**Information:**

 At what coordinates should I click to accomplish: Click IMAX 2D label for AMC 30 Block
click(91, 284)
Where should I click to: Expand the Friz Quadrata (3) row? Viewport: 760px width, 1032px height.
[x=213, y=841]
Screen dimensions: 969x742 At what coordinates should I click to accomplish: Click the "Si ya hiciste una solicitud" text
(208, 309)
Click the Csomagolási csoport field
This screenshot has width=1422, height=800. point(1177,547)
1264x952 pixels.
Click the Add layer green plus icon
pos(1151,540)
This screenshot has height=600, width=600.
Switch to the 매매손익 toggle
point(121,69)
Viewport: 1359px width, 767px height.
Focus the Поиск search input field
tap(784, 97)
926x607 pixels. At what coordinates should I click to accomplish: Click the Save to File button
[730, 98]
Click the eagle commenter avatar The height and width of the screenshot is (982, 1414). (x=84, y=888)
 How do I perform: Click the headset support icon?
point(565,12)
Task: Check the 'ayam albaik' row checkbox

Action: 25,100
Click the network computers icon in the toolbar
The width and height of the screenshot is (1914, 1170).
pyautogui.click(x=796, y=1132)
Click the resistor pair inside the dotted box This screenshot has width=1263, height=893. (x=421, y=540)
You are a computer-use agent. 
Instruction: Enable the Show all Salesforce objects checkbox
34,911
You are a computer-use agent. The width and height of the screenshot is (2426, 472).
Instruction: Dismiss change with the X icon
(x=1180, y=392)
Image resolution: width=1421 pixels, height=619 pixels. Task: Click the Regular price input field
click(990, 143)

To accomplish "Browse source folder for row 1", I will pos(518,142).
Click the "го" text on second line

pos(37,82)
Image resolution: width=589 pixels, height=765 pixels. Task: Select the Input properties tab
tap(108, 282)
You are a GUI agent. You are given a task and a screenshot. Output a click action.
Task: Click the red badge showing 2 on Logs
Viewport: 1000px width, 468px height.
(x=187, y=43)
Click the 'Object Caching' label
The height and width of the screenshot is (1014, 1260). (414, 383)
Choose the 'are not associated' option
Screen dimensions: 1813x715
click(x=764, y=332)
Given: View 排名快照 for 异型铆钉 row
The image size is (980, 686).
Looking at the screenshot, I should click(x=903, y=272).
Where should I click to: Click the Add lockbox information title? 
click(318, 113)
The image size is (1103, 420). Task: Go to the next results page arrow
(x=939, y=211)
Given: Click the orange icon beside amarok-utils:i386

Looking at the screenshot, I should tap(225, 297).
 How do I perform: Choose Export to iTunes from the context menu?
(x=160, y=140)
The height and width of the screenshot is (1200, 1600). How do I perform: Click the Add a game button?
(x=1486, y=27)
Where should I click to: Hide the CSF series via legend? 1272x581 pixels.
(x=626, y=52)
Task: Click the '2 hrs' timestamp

**Problem to solve:**
Show every line in the records above that contains the word "agent".

**Response:**
You are a computer-use agent. 
You are a computer-use agent. The width and height of the screenshot is (2426, 472).
You are a GUI agent. You are given a task and a screenshot. Output a click action.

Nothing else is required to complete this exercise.